■ Extract provided ■
Outside schools, there have also been radical changes in the social and cultural practices that characterise young people’s media interactions.
We are at the beginning of a multimedia era, in the sense of a new, increasingly enveloping and involving media environment experienced as an interconnected whole. Media culture has massively expanded over the last decades. There is a range of new media: cable and satellite TV, home computers, video recorders and camcorders, new ‘on-line’ interactive services, video discs and other consumer-oriented interactive software. (Livingstone and Bovill, 1999: p. 6) There is also a growing inter-penetration of media, as genres, themes and contents flow from one to another with increasing ease as a result of the movement from analogue to digital coding and the consolidation of communications conglomerates.
Technological and statutory developments have led to significant changes in the ways in which young people interact with the media. Various forms of deregulation have led to the increasing availability of specialist and streamed services that no longer fit the traditional models of broadcasting. Technological developments have facilitated increasingly creative interactions with media artefacts. These practices include ‘scratch’ video, the use of ‘dub’ and mixing techniques in live and recorded music and the reworking of still images through digital manipulation. At the same time, computer technology has increased the opportunities for relatively sophisticated production in sound and still and moving images. Increasingly, these are distributed through the Internet, thereby changing the relationships between young people and commercial media industries. Indeed, the development of broad-band networks which abolish the ‘tyranny of distance’ and allow a continual, interactive flow of cultural productions, information, experience, and expertise of all kinds, is widely seen as the pivotal innovation in the emerging array of ‘new media’.
Many young people no longer experience media texts as complete entities. Rather, they seem capable of relating to and enjoying a series of fragments and of ‘parallel processing’ many media events simultaneously. Traditional ‘effects’ research has focused on audiences as passive objects, but more recent ethnographic approaches see audiences as informed subjects who respond actively to texts. Qualitative studies have shown how different media genres relate to diverse ‘taste publics’, how the social dynamics of domestic contexts relate to media usage and how new communication technologies are being integrated into domestic settings. Studies of young people’s usage of television and a range of other media have begun to outline a developmental model of new forms of literacy in terms of narrative, discursive and modal competencies. These competencies are more than skills. They are social practices that develop by means of ‘spontaneous’ acquisition and by ‘scientific’ or more systematic learning experiences. Optimists see schools’ ability to use these developments as a basic precondition for building a society able to take full advantage of the movement from an industrial to an information age. They point to the potential for creating a more open society, a more informed and participating citizenry, a more fluid and innovative culture, and a more flexible and appropriately skilled workforce. The UK Government has placed particular emphasis on the need for schools to promote ‘network literacy’ and has funded a number of pilot projects linking schools to broad-band networks.

[Collected data]

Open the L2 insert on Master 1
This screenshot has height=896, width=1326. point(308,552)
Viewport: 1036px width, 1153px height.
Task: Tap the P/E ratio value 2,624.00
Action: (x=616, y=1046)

■ Job ■
Render this sentence from the extract on young people and media in Spanish: "Many young people no longer experience media texts as complete entities." Nothing in the collected data is required here.

■ Worked solution ■
Muchos jóvenes ya no experimentan los textos mediáticos como entidades completas.